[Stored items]

*** Begin section ***

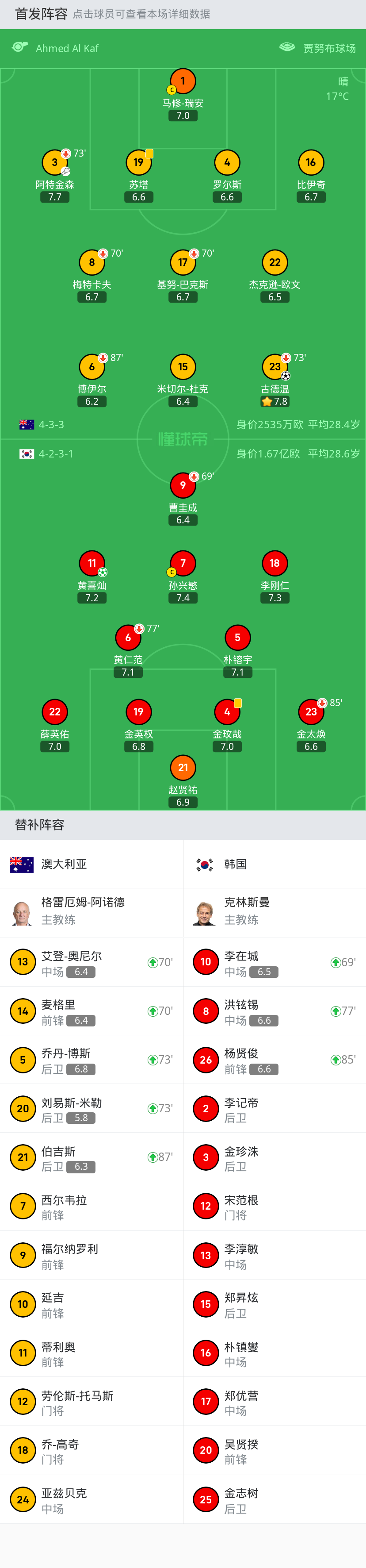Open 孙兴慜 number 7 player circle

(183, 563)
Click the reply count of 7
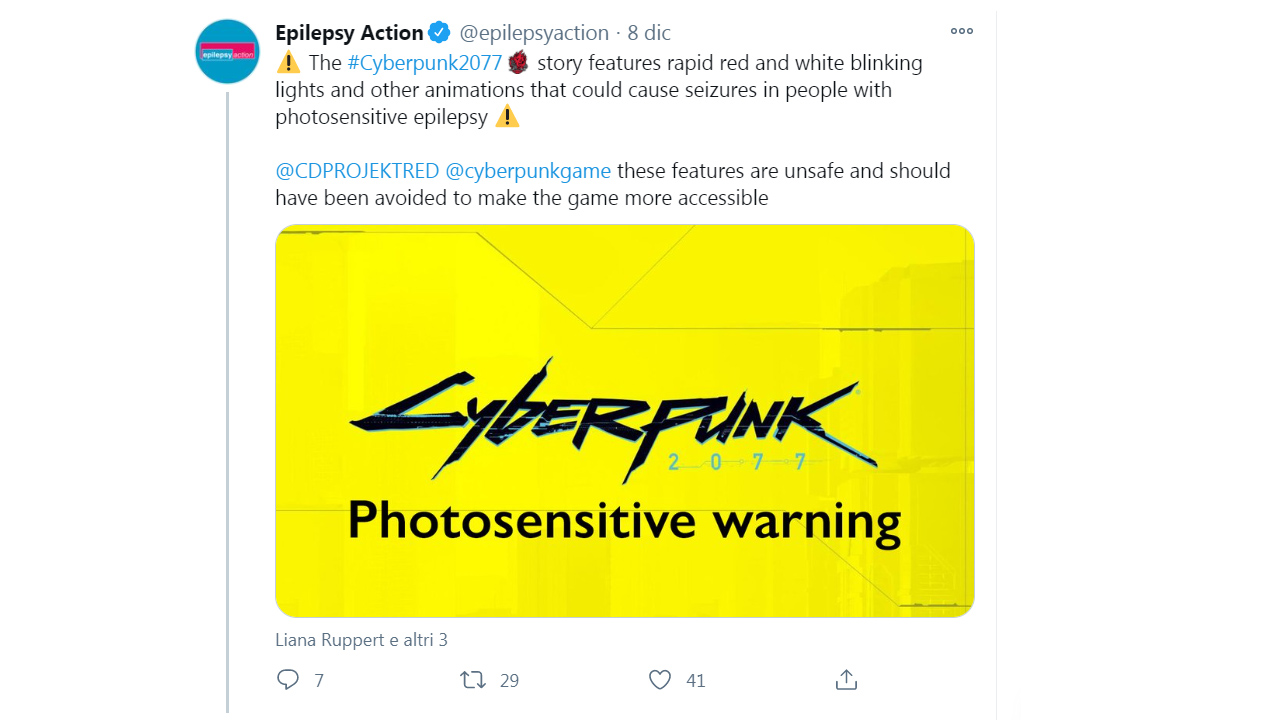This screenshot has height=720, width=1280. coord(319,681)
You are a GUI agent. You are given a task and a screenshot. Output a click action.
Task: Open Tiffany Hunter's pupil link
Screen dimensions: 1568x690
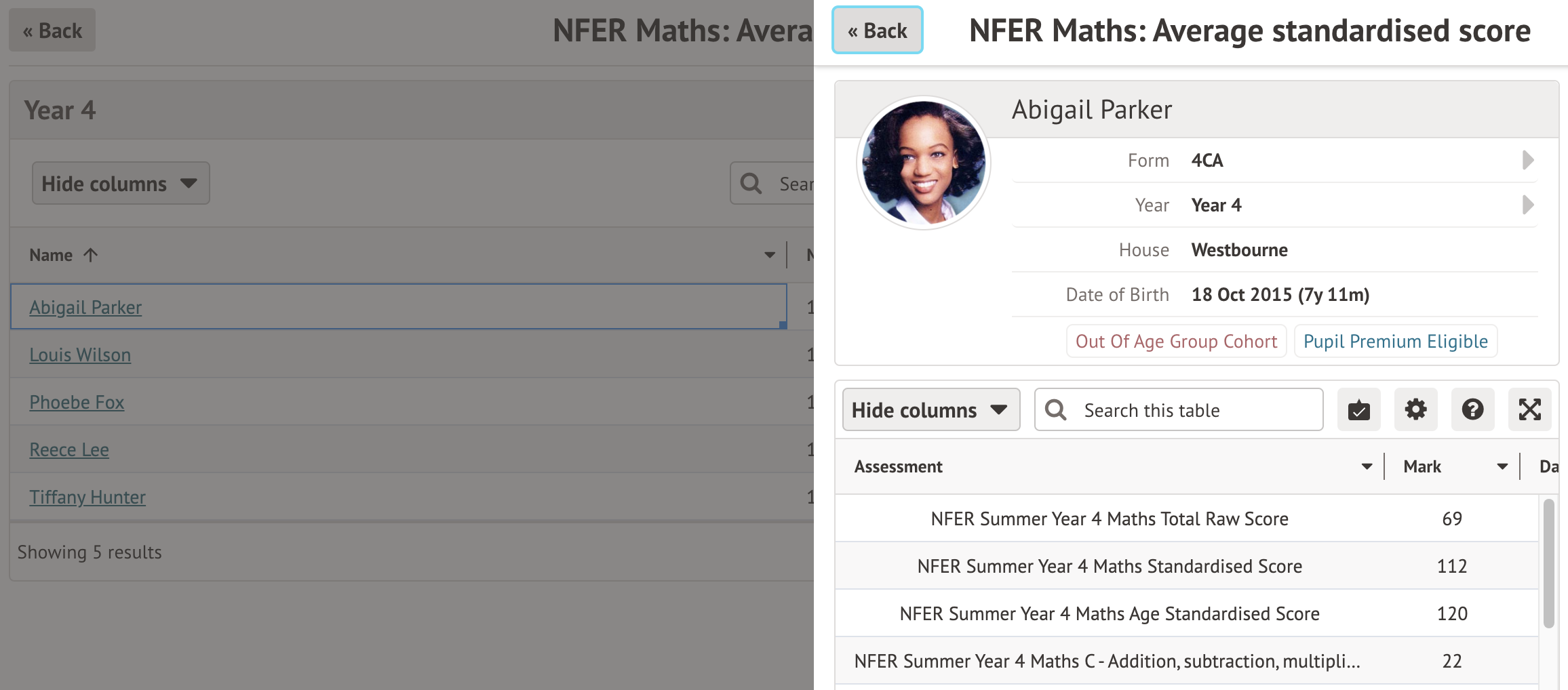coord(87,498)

*** End section ***
*** Begin section ***

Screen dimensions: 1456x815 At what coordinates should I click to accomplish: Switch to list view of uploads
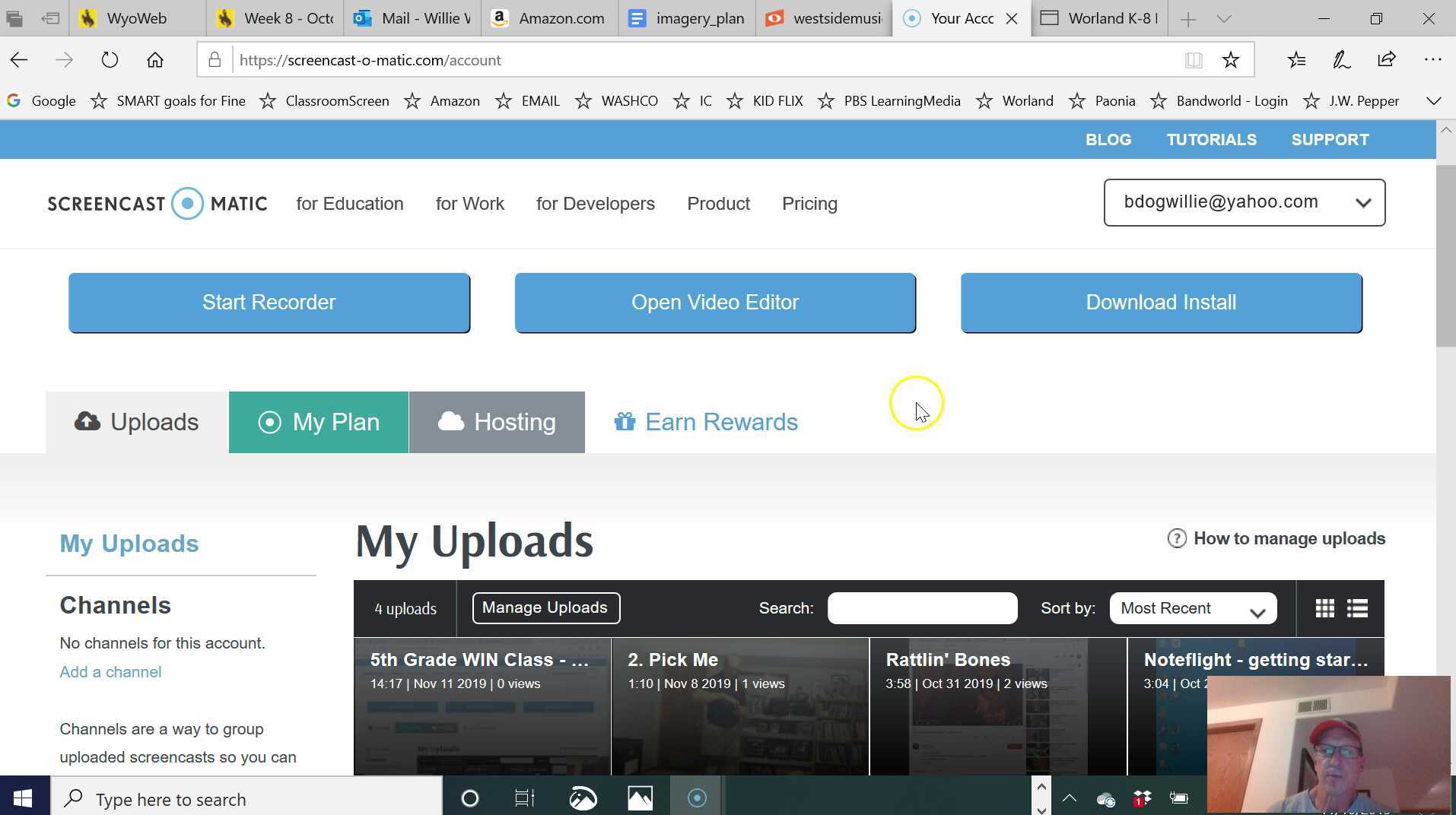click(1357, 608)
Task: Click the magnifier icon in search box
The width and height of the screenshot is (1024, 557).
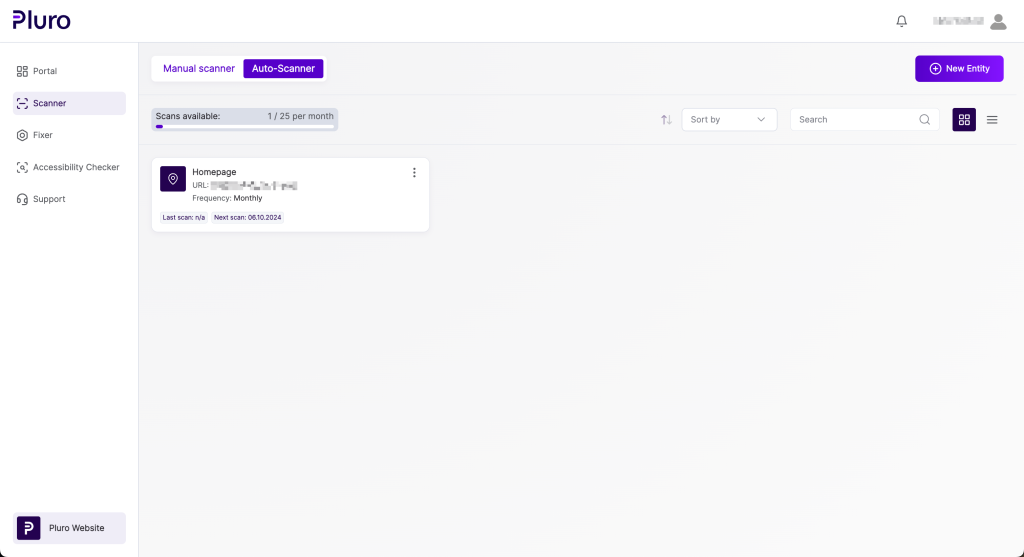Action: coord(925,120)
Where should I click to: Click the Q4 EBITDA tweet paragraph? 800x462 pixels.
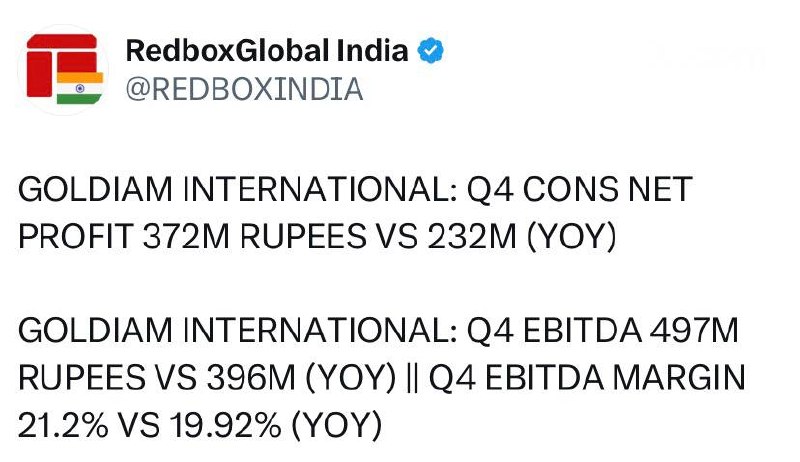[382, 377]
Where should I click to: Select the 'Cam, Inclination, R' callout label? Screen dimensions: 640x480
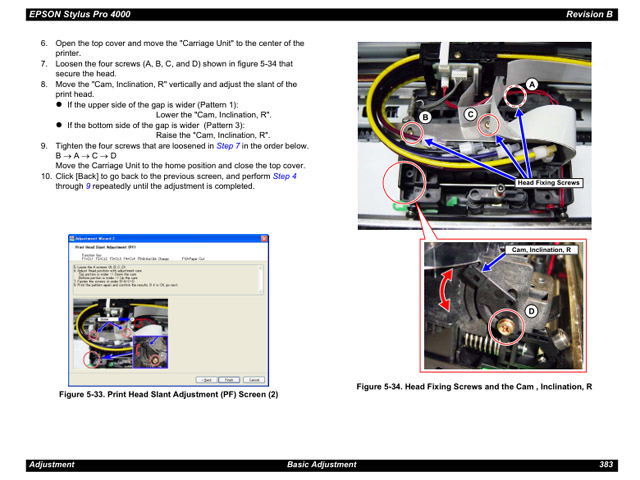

*** End section ***

__Your goal__: Above are some records; extract exactly the lines from the one containing "Screen dimensions: 1456x815" through the one containing "Where should I click to: Select" and drop the pictures.

__Task solution__:
Screen dimensions: 1456x815 At what coordinates should I click to accomplish: Switch to list view of uploads
click(1357, 608)
Task: Click the magnifier icon in search box
The width and height of the screenshot is (1024, 557).
Action: coord(925,120)
Where should I click to: Click the Q4 EBITDA tweet paragraph? 800x462 pixels.
[382, 377]
Where should I click to: Select the 'Cam, Inclination, R' callout label? Screen dimensions: 640x480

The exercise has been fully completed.